▶ Available records
───

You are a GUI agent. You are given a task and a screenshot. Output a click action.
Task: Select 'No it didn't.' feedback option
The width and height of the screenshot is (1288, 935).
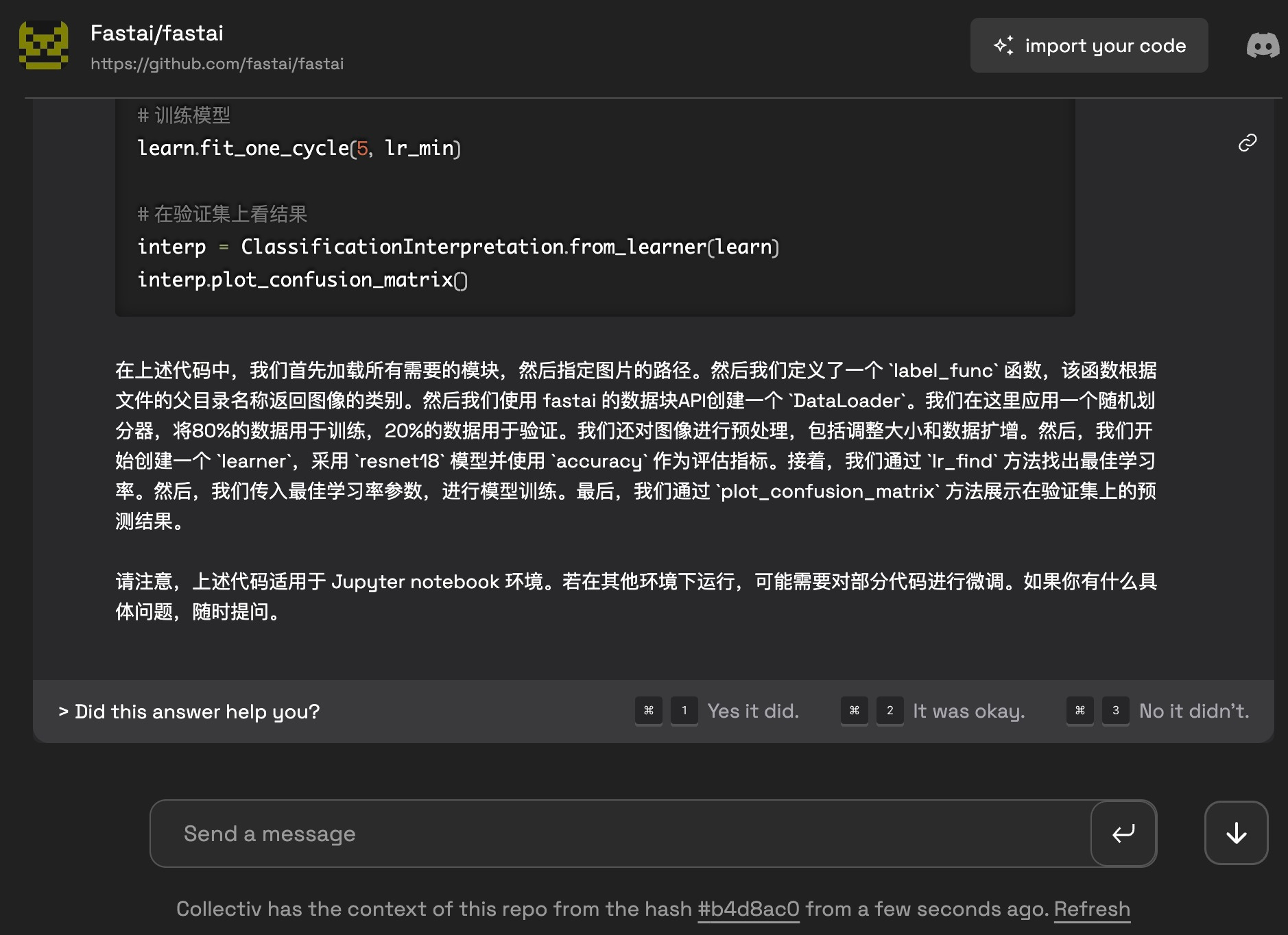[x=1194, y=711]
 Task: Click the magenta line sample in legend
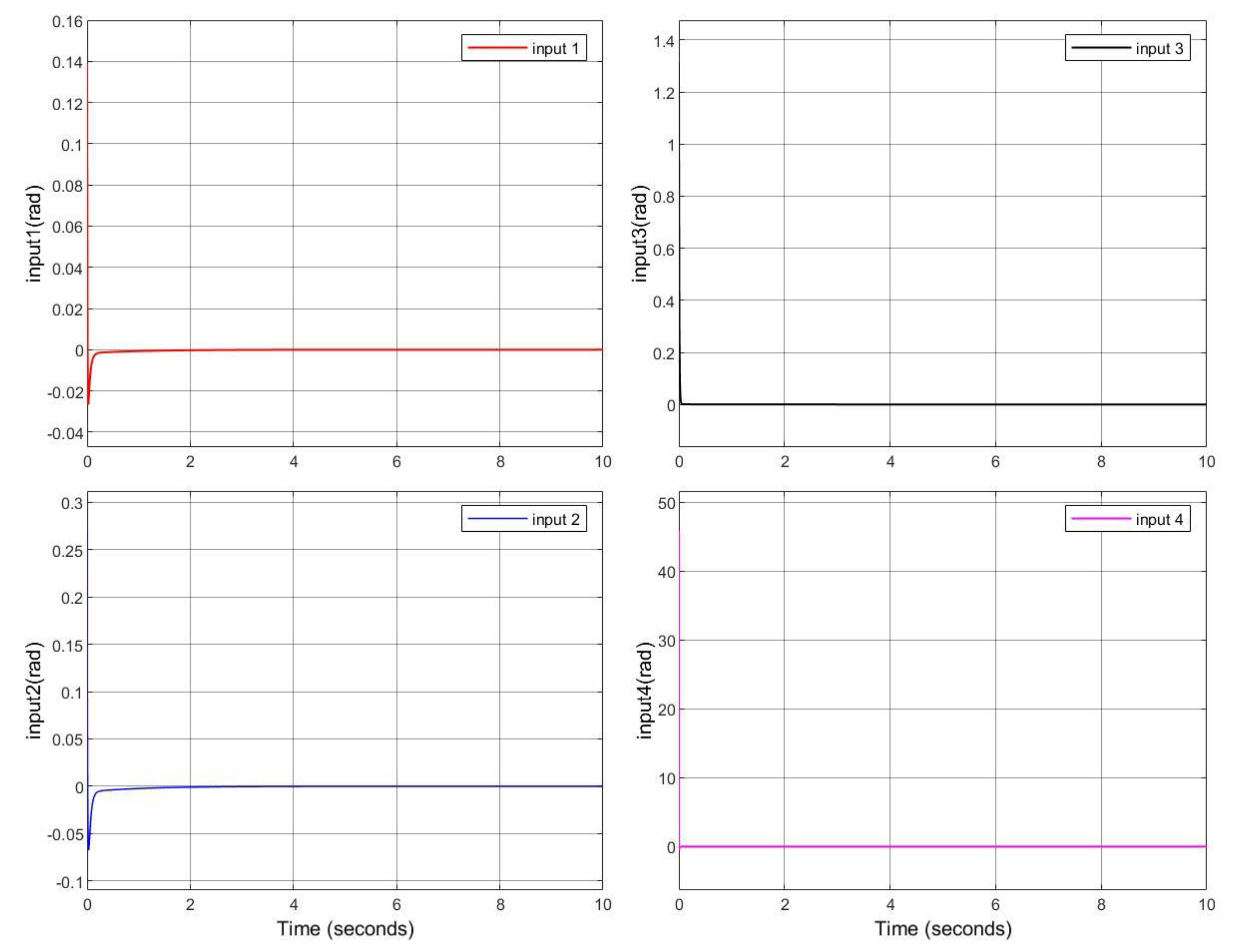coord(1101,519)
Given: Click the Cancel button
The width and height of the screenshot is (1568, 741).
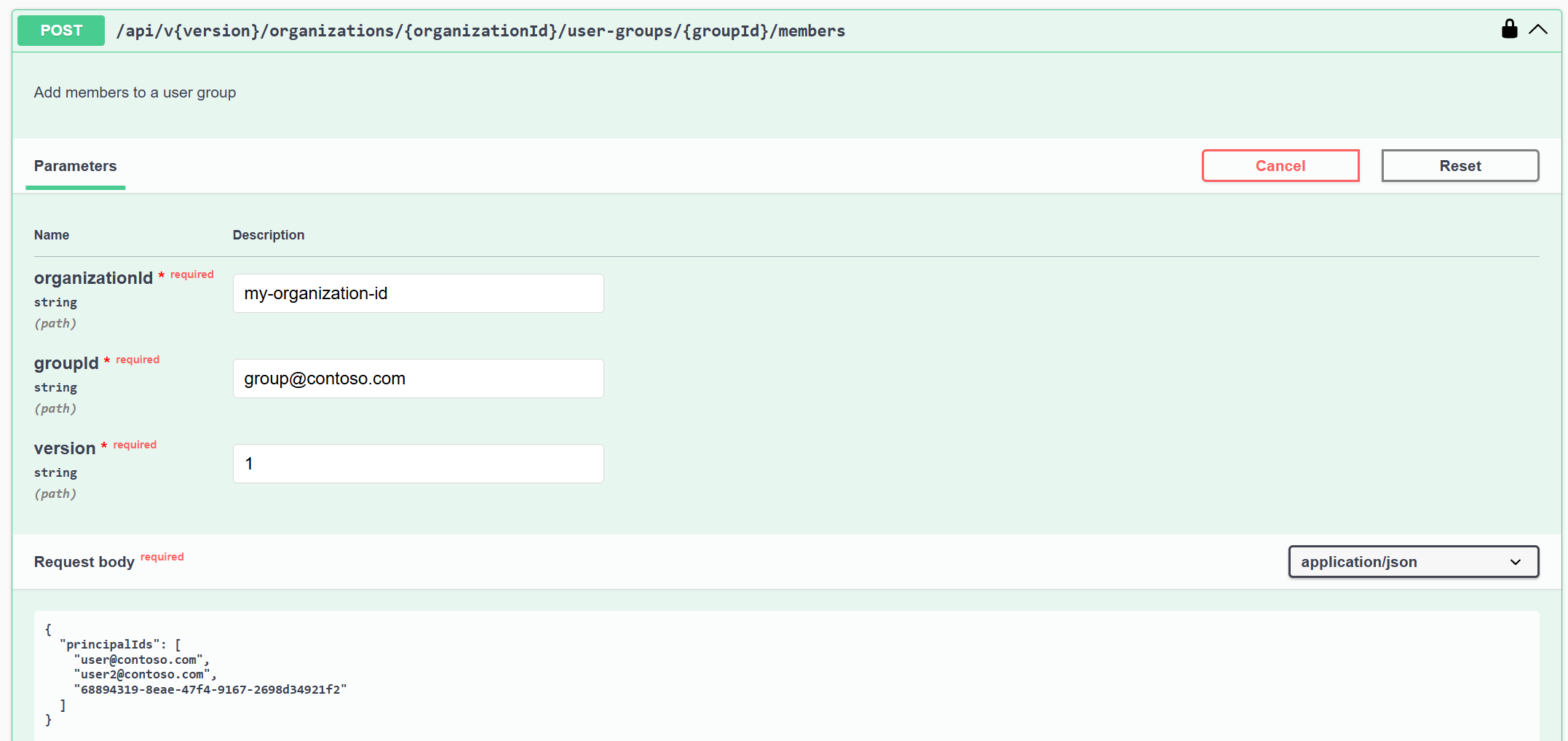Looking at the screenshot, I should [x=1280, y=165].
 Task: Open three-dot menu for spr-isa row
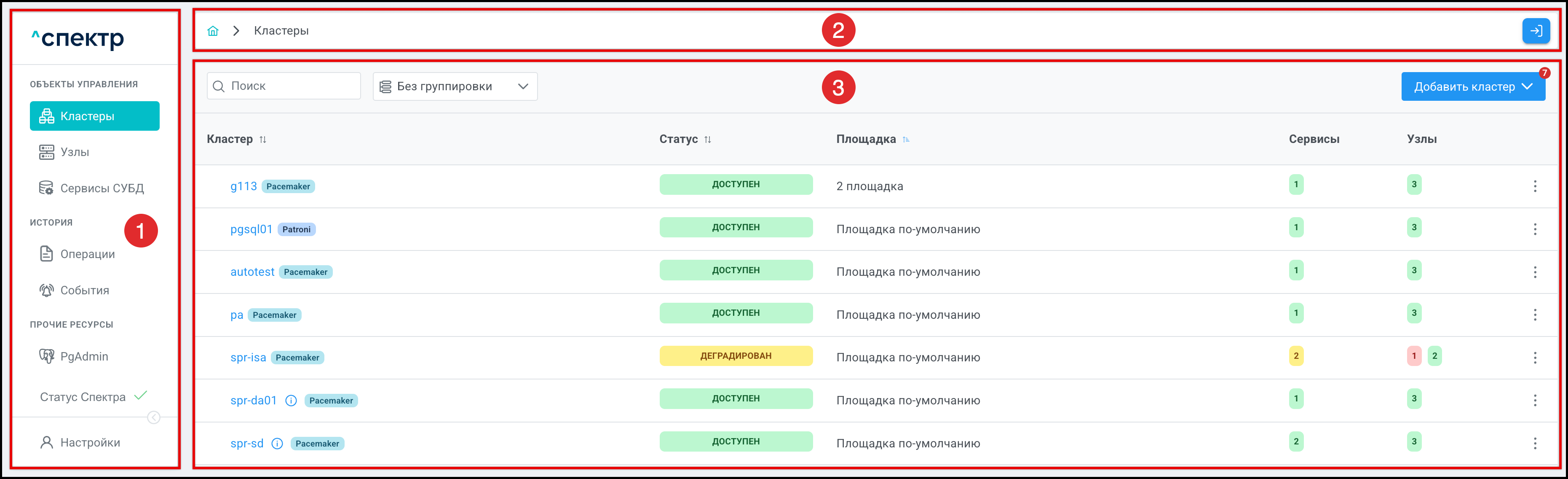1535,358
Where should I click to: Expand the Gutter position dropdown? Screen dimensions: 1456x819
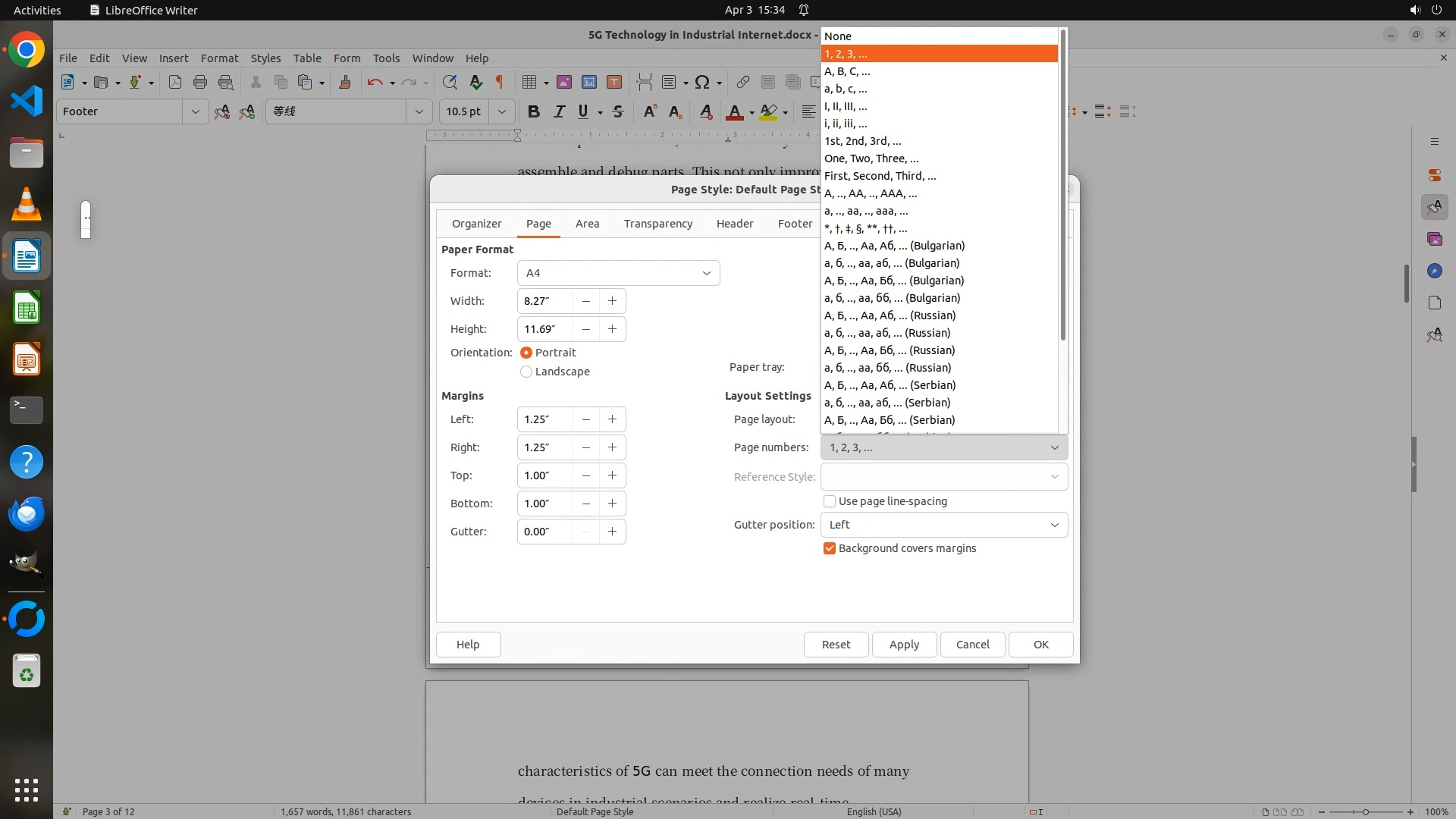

───

▶ Work to complete
Return verbatim every line from the line containing "Task: Click the" to the last line of the entries above, inclusive, and leave out the pictures.

▶ Answer to this problem
 Task: Click the magenta line sample in legend
coord(1101,519)
Given: Click the Cancel button
The width and height of the screenshot is (1568, 741).
Looking at the screenshot, I should [x=1280, y=165].
 Task: Open three-dot menu for spr-isa row
1535,358
Where should I click to: Expand the Gutter position dropdown? Screen dimensions: 1456x819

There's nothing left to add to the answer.